#### SOURCE EXTRACT

=== Section Start ===

A 13-year-old wanted for shooting a boy the same age after threatening him on Snapchat was busted when his mother saw a wanted poster and surrendered him, police said Wednesday.
The two boys had been feuding on Snapchat - and on Oct. 6 the suspect threatened to shoot the victim, police said.
The next day, the argument moved from online messages to the street, with the 4-foot-11 and 110-pound teen allegedly shooting the victim in the left knee inside Hunts Point Playground about 5:35 p.m., police said.
"You just shake your head," NYPD Commissioner Dermot Shea said on PIX11 Wednesday morning. "It's terrible all the way around. We have to do better as a society."
EMS took the victim to Harlem Hospital in stable condition.
The teen shooter ran off but was captured on surveillance video, gun in hand. A second suspect, still being sought, also appears on the video, clad in a red sweatshirt and riding his bike behind the shooter, police said.
Cops released the video Sunday and asked the public's help identifying the suspect, known to police by his nickname Chulo, and tracking him down.
The suspect's mother saw a wanted poster with her son's image on it, police said.
She took him to the 41st Precinct stationhouse Tuesday afternoon, where she turned him in and asked for a lawyer, police said.

=== Section End ===

#### EXERCISES TO COMPLETE
**a)** According to the shooting report, why did police release the surveillance video? Answer in one to three sentences.
**b)** In the shooting report, where on his body was the victim shot?
These lines come from a separate source.

#### PROVIDED DATA

=== Section Start ===

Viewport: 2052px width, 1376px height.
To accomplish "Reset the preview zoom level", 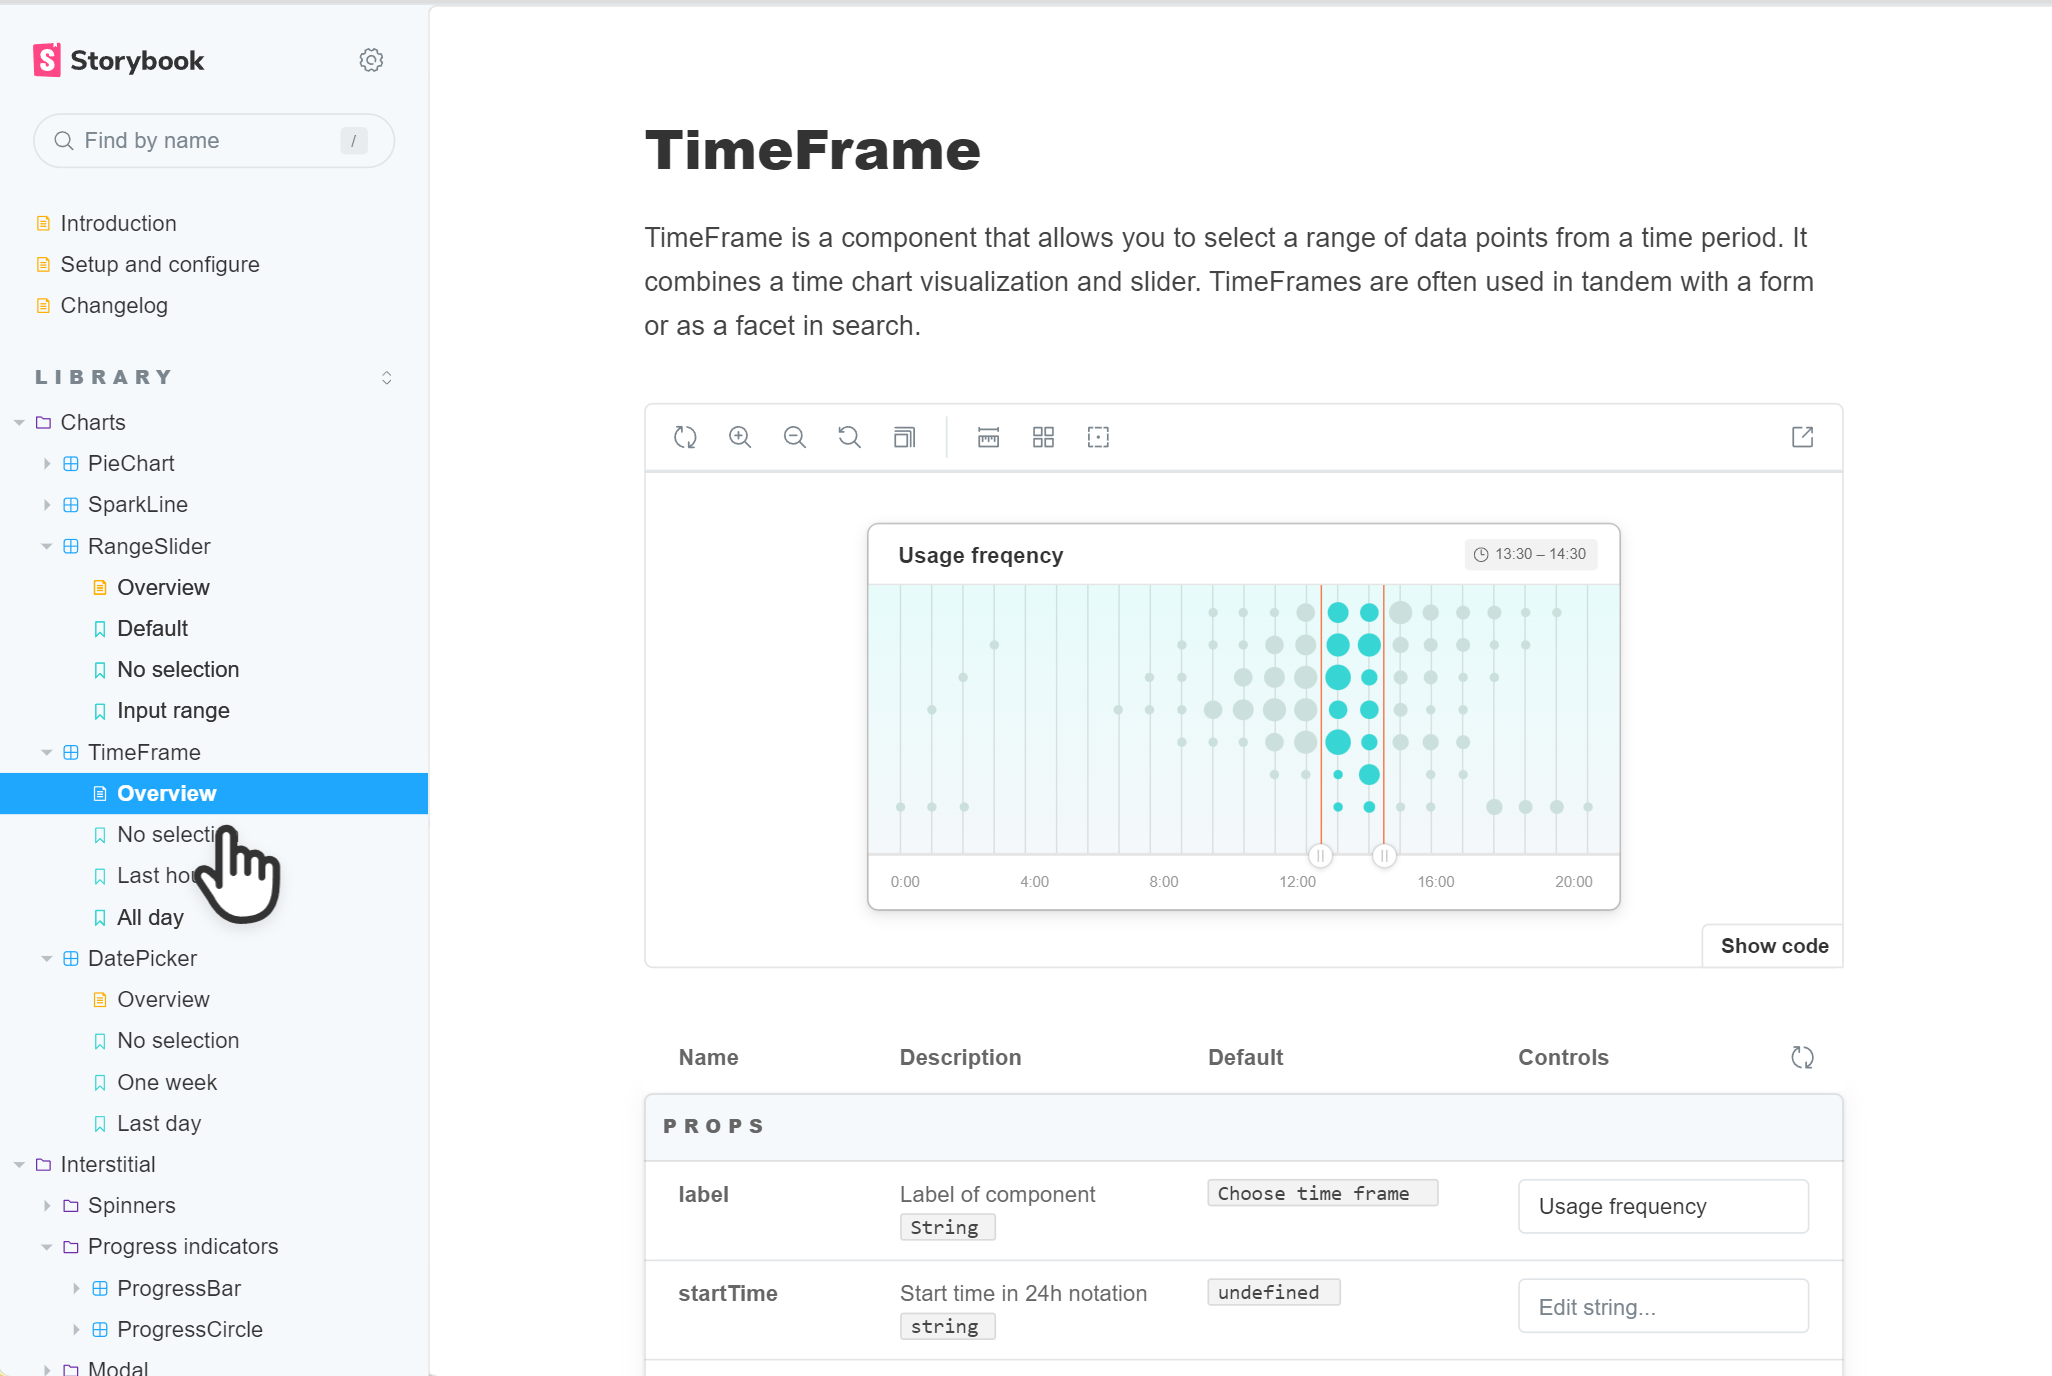I will tap(848, 437).
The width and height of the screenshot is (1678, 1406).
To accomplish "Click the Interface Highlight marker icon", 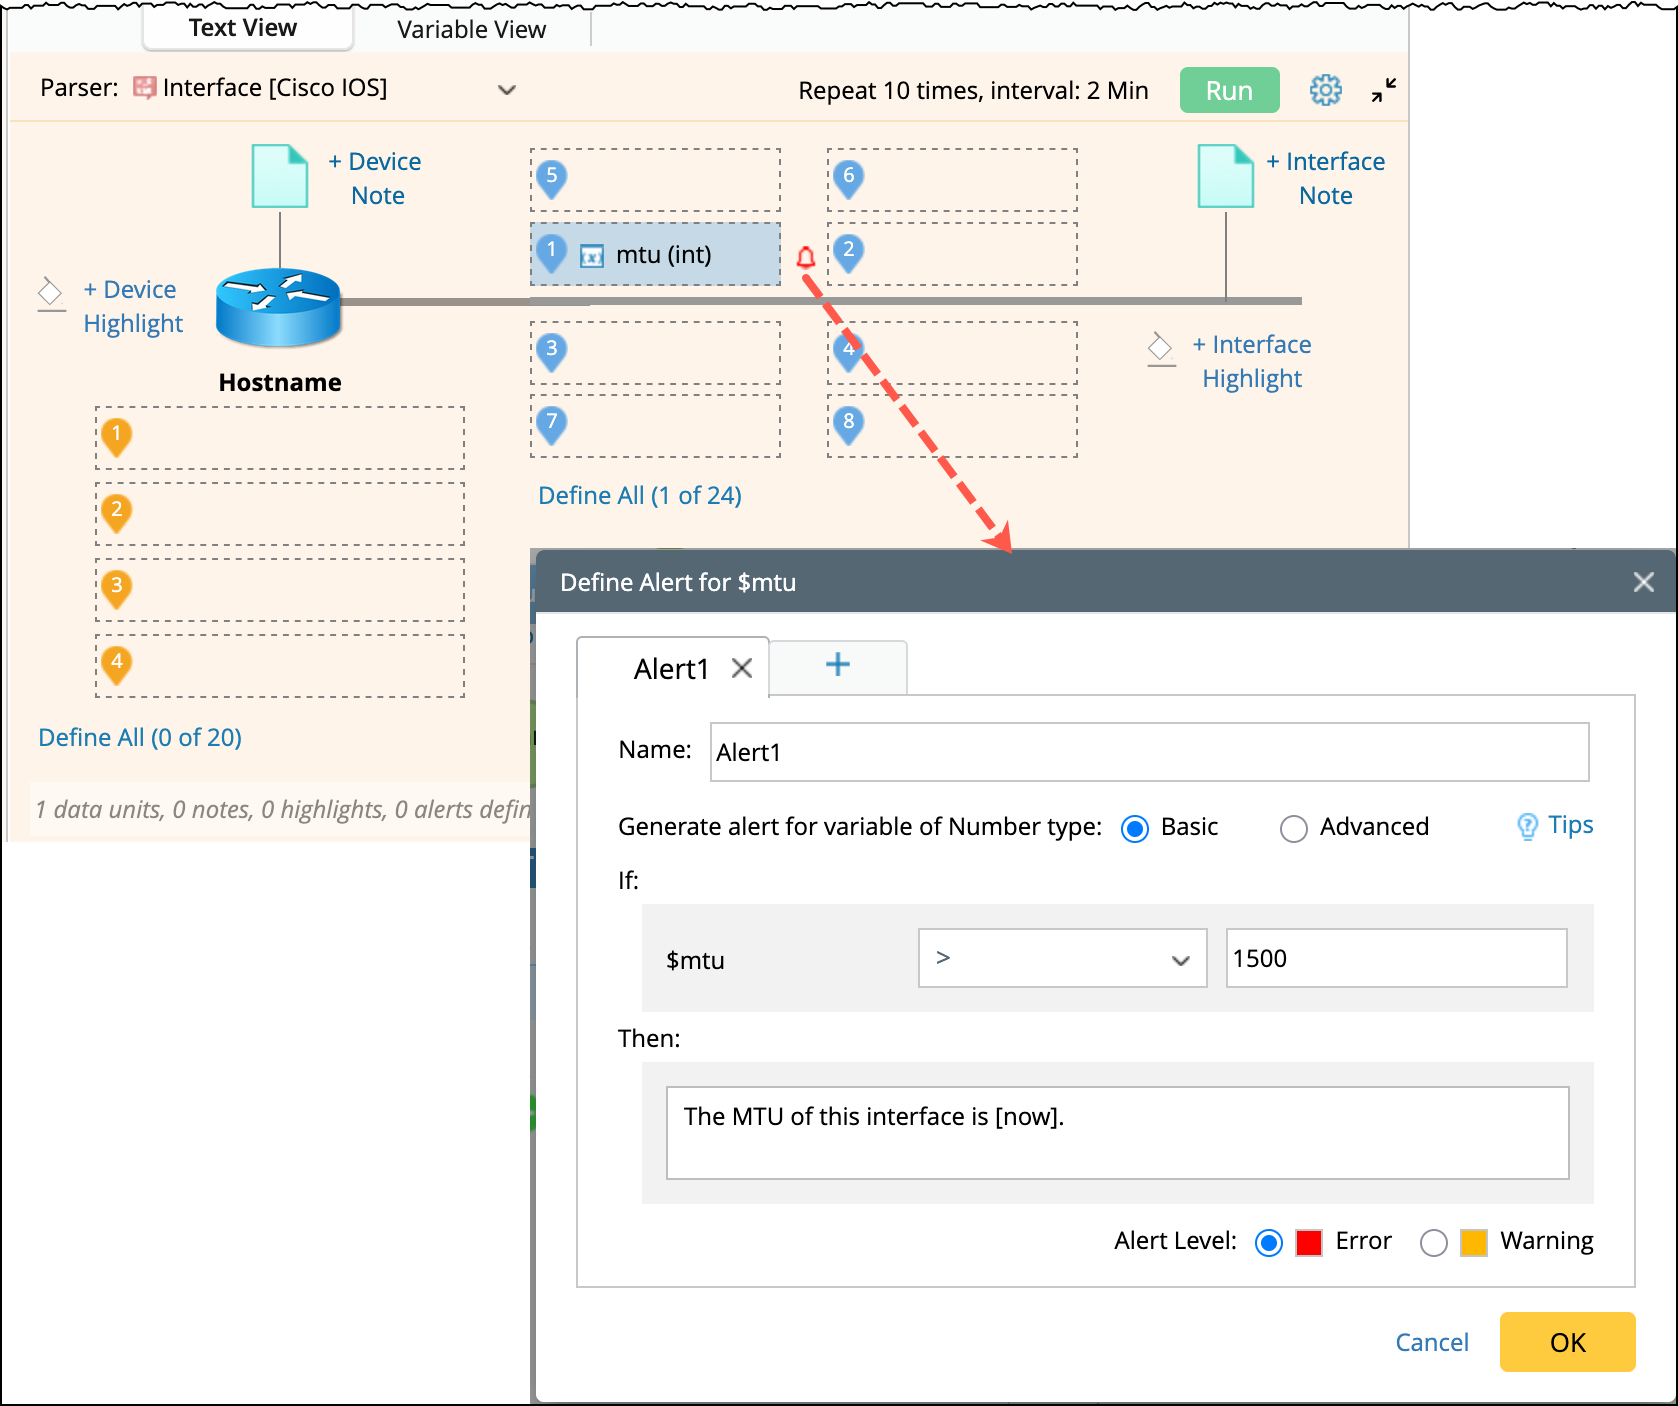I will [1161, 349].
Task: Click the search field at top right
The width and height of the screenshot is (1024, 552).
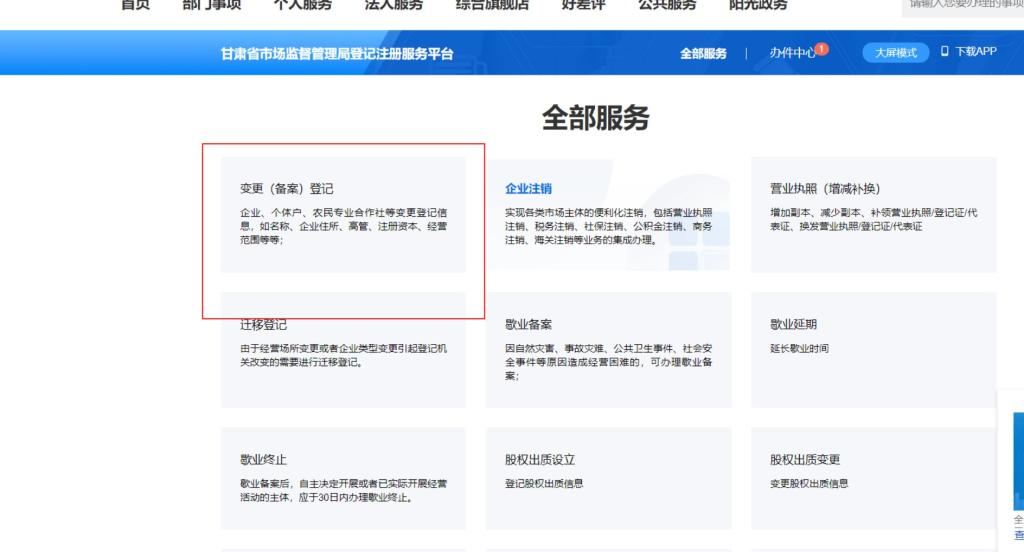Action: [962, 6]
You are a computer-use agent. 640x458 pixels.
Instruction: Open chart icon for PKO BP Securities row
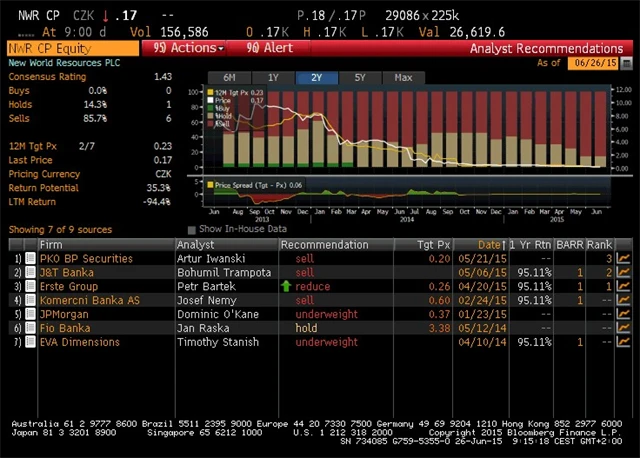[x=624, y=258]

=== Section End ===

#### EXPECTED RESULTS
**a)** Police released the video to get the public's help identifying the suspect, whom they knew by the nickname Chulo, and tracking him down.

**b)** In the left knee.